Bucking a long-running trend, more U.S. workers joined labor unions in 2008, according to an annual union membership report released in January by the Bureau of Labor Statistics. The number of unionized workers rose to 12.4 percent of employed wage and salary workers, up from 12.1 percent.

"The big story here is that it's a statistically significant increase in union membership, which is probably the first time that's ever happened" in the last quarter century, says Ben Zipperer, senior research associate at the Center for Economic and Policy Research.

The bulk of the gains were in public sector unions, which saw membership grow from 35.9 percent to 36.8 percent, with gains largely in local and state government. In the private sector, even though overall employment rates declined in 2008, unionization rose from 7.5 percent to 7.6 percent, with membership gains in education, health and hospitality services.

"It's a lot easier for workers to unionize in the public sector; the private sector is generally more hostile toward unions," Zipperer says. "One, there's a profit motive there and so they're always looking to cut costs. Just by that very incentive they're going to be hostile to anything that raises compensation for workers. Two, it's a lot easier in the private sector to fire workers."

◆ **Source data**:

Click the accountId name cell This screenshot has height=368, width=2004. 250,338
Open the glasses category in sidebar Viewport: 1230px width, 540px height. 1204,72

◆ **Tasks to carry out**:
a. Decide whether each statement below agrees with the passage on 2008 union membership. Answer yes or no, and quote the deciding words. (i) Union membership in the public sector grew from 35.9 percent to 36.8 percent. (ii) Overall employment in the private sector rose in 2008. (iii) Zipperer says it is easier to fire workers in the public sector.
b. Carry on the passage on 2008 union membership from its final sentence.

◆ **Outputs for the tasks**:
a.
(i) Yes: "which saw membership grow from 35.9 percent to 36.8 percent"
(ii) No: "even though overall employment rates declined in 2008"
(iii) No: "it's a lot easier in the private sector to fire workers"

b.
Given the amount of job losses in the past year and the current economic climate, Zipperer says, these gains are especially significant.

"I don't think anyone was expecting these numbers," he says. "It's very surprising that unions would be doing well in that kind of environment. That's never happened before."

Hot Money

Two U.S. agencies agreed in February to address the global warming implications of their international financing projects.

The policy about-face follows from the settlement of a lawsuit, brought by the environmental groups Friends of the Earth and Greenpeace, and the city of Boulder, Colorado. The suit, filed in 2002, alleged that the Export-Import Bank of the United States (Ex-Im) and the Overseas Private Investment Corporation (OPIC) illegally funded more than $32 billion in fossil fuel projects overseas without making global warming and environmental impact assessments, as required by the National Environmental Policy Act. The California cities of Arcata, Santa Monica and Oakland later joined the suit.

Projects financed by the two organizations from 1990 to 2003 produced cumulative emissions that equal nearly 8 percent of the world's annual carbon dioxide emissions, according to the suit.

"What we were able to say in this case is that even though these projects - like oil pipelines in Africa and Latin America - are happening outside the United States, the emissions that are created still have greenhouse gas impacts that can be felt at home," says Michelle Chan, senior policy analyst for Friends of the Earth.

The case set an important legal precedent when a California judge in 2005 ruled that the environmental groups had legal standing, meaning that they could bring suit because they have a direct stake in the case.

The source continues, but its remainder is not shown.